- [JOB]: Reproduce the listing verbatim from the line with "At what coordinates should I click to accomplish: Click order" up to and including the line with "Viewport: 924px width, 365px", and output only those lines.

++++++

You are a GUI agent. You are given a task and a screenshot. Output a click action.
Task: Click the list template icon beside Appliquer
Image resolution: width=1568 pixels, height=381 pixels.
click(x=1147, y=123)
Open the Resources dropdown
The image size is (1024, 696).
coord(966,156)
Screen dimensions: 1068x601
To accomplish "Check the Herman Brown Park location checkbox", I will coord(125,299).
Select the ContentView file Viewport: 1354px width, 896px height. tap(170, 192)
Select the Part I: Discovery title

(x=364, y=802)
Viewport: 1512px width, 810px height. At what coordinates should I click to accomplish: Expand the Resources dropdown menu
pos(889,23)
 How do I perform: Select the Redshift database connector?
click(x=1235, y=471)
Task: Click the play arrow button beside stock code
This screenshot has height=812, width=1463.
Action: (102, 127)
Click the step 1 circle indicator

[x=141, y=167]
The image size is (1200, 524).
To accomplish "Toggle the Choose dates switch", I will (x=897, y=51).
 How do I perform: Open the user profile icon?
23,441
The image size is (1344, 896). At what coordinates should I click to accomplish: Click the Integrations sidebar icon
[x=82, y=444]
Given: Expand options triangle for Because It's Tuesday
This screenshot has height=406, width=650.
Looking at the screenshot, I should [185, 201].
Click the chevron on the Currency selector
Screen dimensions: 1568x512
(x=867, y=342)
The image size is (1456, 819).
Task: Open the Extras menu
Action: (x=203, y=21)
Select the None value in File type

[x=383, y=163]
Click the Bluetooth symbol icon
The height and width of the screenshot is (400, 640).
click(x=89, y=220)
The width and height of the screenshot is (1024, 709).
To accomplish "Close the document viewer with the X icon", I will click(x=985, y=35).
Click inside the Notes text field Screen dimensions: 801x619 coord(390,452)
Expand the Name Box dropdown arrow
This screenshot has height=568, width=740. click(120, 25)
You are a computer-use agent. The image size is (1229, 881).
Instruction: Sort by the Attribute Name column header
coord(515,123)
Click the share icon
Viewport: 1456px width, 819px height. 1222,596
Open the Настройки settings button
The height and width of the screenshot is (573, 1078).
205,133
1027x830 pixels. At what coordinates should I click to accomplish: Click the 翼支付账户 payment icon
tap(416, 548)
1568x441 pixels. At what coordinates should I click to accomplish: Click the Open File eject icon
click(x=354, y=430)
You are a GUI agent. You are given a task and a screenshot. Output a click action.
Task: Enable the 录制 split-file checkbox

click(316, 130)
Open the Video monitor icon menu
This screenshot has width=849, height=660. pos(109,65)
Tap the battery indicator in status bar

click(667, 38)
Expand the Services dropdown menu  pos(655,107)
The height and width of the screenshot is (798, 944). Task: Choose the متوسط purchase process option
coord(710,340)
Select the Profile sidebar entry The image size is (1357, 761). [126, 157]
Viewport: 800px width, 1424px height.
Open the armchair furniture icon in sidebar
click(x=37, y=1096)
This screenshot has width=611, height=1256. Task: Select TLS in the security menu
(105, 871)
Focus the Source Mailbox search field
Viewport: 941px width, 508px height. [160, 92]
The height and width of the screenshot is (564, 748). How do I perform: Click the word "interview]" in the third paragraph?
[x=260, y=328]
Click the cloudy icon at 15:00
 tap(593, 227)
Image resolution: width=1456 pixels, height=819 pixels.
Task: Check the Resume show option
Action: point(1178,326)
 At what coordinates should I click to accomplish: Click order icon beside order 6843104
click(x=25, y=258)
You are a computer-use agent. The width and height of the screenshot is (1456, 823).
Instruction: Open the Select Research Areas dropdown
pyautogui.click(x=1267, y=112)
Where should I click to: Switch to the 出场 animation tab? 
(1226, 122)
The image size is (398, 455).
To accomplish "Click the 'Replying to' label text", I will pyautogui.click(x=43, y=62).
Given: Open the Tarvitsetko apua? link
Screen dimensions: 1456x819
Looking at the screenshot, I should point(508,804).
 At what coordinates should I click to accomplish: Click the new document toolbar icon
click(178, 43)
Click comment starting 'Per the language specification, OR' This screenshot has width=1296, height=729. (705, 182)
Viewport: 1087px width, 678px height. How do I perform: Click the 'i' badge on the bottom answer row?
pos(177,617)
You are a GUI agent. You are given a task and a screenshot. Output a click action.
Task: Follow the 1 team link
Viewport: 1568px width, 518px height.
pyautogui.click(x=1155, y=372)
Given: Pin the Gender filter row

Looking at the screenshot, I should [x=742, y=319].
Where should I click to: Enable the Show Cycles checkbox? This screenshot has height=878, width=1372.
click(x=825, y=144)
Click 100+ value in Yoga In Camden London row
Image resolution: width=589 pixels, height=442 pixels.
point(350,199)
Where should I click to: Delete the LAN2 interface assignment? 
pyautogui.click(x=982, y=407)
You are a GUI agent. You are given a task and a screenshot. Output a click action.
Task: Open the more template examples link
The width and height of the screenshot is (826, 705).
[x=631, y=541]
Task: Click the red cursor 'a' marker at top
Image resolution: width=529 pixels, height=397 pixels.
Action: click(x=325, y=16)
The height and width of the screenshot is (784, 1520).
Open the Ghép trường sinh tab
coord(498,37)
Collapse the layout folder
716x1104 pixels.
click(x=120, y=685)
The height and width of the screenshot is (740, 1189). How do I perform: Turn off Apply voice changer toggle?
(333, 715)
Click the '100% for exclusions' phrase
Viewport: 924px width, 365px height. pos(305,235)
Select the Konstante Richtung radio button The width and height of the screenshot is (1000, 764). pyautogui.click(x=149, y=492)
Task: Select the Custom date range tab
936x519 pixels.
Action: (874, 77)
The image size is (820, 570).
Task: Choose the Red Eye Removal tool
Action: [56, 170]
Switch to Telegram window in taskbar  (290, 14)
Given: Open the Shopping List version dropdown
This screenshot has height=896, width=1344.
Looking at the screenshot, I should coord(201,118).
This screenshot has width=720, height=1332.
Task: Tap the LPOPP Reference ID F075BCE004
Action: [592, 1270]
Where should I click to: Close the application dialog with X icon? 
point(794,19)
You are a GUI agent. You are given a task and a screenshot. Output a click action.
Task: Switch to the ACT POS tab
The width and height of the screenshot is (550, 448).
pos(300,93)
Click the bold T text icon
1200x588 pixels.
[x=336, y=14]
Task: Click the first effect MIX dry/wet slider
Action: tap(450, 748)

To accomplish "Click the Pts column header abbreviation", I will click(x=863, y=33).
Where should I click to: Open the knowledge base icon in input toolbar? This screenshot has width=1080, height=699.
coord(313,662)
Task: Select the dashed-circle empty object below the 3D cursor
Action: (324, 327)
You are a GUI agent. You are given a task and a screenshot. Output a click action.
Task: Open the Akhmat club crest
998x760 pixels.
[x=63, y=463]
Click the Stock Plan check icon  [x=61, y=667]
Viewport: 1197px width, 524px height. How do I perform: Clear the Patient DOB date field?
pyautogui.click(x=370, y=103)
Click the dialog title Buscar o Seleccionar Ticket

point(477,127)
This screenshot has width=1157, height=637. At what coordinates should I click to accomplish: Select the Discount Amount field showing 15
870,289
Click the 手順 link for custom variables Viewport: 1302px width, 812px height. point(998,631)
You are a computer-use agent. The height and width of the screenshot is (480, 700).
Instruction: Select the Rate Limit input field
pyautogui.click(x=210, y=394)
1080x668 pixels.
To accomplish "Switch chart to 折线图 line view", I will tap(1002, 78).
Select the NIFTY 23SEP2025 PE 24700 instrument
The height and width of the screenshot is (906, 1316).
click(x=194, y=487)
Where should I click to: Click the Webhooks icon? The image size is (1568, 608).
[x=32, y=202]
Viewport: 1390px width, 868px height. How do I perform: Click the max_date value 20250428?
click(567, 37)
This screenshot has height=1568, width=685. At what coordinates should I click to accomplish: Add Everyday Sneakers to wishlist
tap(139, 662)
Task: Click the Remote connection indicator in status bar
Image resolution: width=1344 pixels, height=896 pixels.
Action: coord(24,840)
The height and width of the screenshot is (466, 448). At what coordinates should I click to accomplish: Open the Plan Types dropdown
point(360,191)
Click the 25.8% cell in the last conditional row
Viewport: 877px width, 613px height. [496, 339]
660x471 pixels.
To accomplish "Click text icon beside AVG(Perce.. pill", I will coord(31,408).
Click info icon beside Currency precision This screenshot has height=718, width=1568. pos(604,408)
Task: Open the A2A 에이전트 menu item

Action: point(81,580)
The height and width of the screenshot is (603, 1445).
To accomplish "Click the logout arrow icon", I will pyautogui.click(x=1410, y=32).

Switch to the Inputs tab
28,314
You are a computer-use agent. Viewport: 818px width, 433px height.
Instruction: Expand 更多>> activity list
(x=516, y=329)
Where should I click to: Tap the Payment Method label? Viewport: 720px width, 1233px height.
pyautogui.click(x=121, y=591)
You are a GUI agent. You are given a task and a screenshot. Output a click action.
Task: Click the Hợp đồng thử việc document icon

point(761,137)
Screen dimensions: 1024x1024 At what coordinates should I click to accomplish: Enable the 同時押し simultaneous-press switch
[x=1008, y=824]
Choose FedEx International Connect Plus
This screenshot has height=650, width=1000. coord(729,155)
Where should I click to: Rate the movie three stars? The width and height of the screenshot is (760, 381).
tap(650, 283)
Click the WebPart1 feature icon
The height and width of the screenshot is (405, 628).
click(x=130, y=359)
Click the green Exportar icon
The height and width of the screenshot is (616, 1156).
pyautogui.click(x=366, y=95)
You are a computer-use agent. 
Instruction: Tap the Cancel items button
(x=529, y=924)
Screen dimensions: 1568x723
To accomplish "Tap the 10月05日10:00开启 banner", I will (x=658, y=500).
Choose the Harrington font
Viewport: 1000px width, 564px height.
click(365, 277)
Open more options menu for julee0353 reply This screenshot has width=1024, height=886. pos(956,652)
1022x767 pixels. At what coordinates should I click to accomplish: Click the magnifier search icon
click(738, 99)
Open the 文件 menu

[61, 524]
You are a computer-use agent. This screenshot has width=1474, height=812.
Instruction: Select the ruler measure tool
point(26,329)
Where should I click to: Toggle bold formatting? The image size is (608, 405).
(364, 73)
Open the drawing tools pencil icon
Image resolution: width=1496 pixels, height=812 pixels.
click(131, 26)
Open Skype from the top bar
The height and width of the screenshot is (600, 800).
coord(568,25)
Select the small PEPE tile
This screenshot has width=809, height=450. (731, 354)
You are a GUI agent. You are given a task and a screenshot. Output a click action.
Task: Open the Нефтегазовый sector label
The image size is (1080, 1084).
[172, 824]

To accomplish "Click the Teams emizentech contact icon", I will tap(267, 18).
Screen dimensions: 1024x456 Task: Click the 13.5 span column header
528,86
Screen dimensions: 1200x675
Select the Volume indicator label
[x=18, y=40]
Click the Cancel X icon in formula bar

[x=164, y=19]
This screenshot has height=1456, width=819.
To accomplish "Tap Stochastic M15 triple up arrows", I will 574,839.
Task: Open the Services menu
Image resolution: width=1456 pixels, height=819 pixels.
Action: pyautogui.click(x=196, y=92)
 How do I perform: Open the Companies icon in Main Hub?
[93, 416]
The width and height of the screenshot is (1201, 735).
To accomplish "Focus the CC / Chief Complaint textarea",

++++++

- [RESPONSE TO THE EXERCISE]:
 At what coordinates should I click to accomplish: Click order icon beside order 6843104
click(x=25, y=258)
You are a computer-use agent. The width and height of the screenshot is (1456, 823).
Instruction: Open the Select Research Areas dropdown
pyautogui.click(x=1267, y=112)
Where should I click to: Switch to the 出场 animation tab? 
(1226, 122)
The image size is (398, 455).
To accomplish "Click the 'Replying to' label text", I will pyautogui.click(x=43, y=62).
Given: Open the Tarvitsetko apua? link
Screen dimensions: 1456x819
Looking at the screenshot, I should point(508,804).
 At what coordinates should I click to accomplish: Click the new document toolbar icon
click(178, 43)
Click comment starting 'Per the language specification, OR' This screenshot has width=1296, height=729. (705, 182)
Viewport: 1087px width, 678px height. How do I perform: Click the 'i' badge on the bottom answer row?
pos(177,617)
You are a GUI agent. You are given a task and a screenshot. Output a click action.
Task: Follow the 1 team link
Viewport: 1568px width, 518px height.
pyautogui.click(x=1155, y=372)
Given: Pin the Gender filter row

Looking at the screenshot, I should [x=742, y=319].
Where should I click to: Enable the Show Cycles checkbox? This screenshot has height=878, width=1372.
click(x=825, y=144)
Click 100+ value in Yoga In Camden London row
Image resolution: width=589 pixels, height=442 pixels.
point(350,199)
Where should I click to: Delete the LAN2 interface assignment? 
pyautogui.click(x=982, y=407)
You are a GUI agent. You are given a task and a screenshot. Output a click action.
Task: Open the more template examples link
The width and height of the screenshot is (826, 705).
[x=631, y=541]
Task: Click the red cursor 'a' marker at top
Image resolution: width=529 pixels, height=397 pixels.
Action: click(x=325, y=16)
The height and width of the screenshot is (784, 1520).
Open the Ghép trường sinh tab
coord(498,37)
Collapse the layout folder
716x1104 pixels.
click(x=120, y=685)
The height and width of the screenshot is (740, 1189). How do I perform: Turn off Apply voice changer toggle?
(333, 715)
Click the '100% for exclusions' phrase
Viewport: 924px width, 365px height. pos(305,235)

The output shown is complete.